NOT FOR RELEASE, PUBLICATION OR DISTRIBUTION, IN WHOLE OR IN PART, DIRECTLY OR INDIRECTLY, IN OR INTO AUSTRALIA, CANADA, HONG KONG, JAPAN OR THE UNITED STATES OR ANY OTHER JURISDICTION IN WHICH THE RELEASE, PUBLICATION OR DISTRIBUTION WOULD BE UNLAWFUL. THIS ANNOUNCEMENT DOES NOT CONSTITUTE AN OFFER OF ANY OF THE SECURITIES DESCRIBED HEREIN.

Reference is made to the stock exchange announcement published earlier today on 20 January 2025 by Ensurge Micropower ASA ("Ensurge" or the "Company") regarding a contemplated private placement (the "Private Placement") of new shares in the Company (the "New Shares"), where Arctic Securities AS has acted as manager and bookrunner (the "Manager").

The Private Placement has been successfully completed, raising gross proceeds to the Company of NOK 40,000,000, through the issuance of 40,000,000 New Shares at a subscription price per New Share of NOK 1.00 (the "Offer Price").

The net proceeds from the Private Placement will be used to fund the Company's operations, and for general corporate purposes.

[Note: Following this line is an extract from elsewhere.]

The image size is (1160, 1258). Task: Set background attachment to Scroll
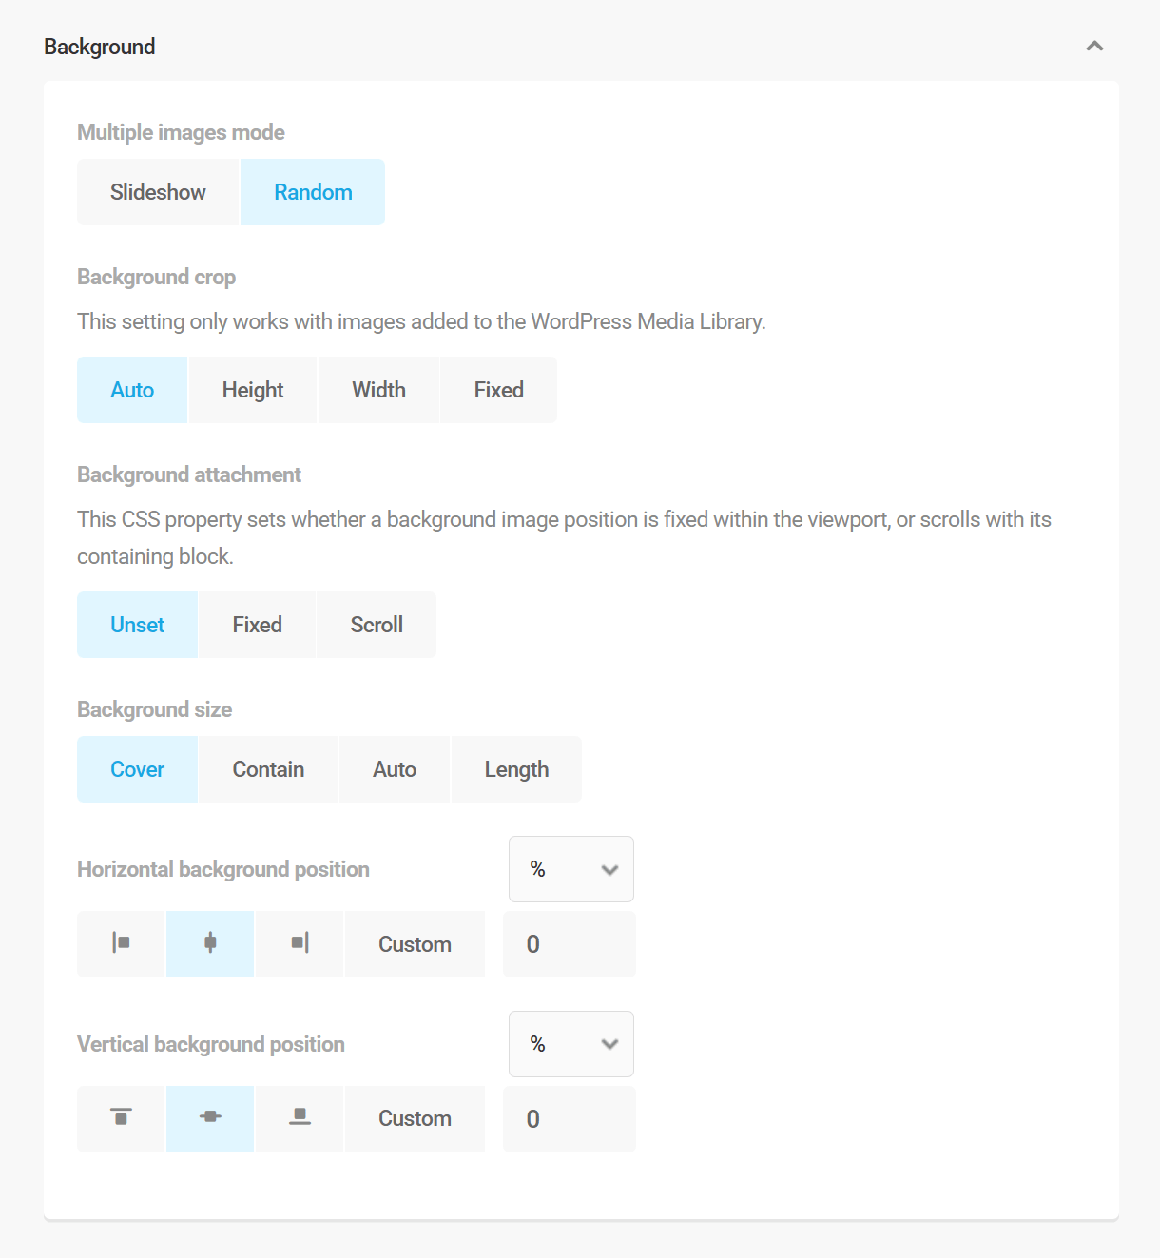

The share capital increase associated with the Private Placement has been resolved by the board of directors (the “Board”) pursuant to an authorization by the Company's general meeting held on 14 October 2024 (the "Authorization"). Completion of the Private Placement is otherwise subject to the Share Lending Agreement (as defined below) remaining in full force and effect. In addition, the Board has resolved to propose to grant the investors in the Private Placement one (1) warrant (Nw.: frittstående tegningsrett) for every two (2) New Shares allocated to them in the Private Placement (the "Warrants"). The Warrants are transferable but will not be admitted to trading on Oslo Børs. Each Warrant will be free of charge and give the right to subscribe for one new share in the Company at the same exercise price as the Offer Price. The Warrants may be exercised from 26 September 2025 at 09:00 (CEST) to 10 October 2025 at 16:30 (CEST) (the "Exercise Period"). Following expiry of the Exercise Period, all Warrants not exercised will lapse without compensation. Completion of the Private Placement through delivery of the New Shares is not conditional upon the Warrants being issued and subscription of the New Shares will remain final and binding and cannot be revoked, cancelled or terminated by applicants if the Warrants are not issued. Issuance of the Warrants is subject to approval by the Company's extraordinary general meeting, which is expected to be held on or about 11 February 2025 (the "EGM").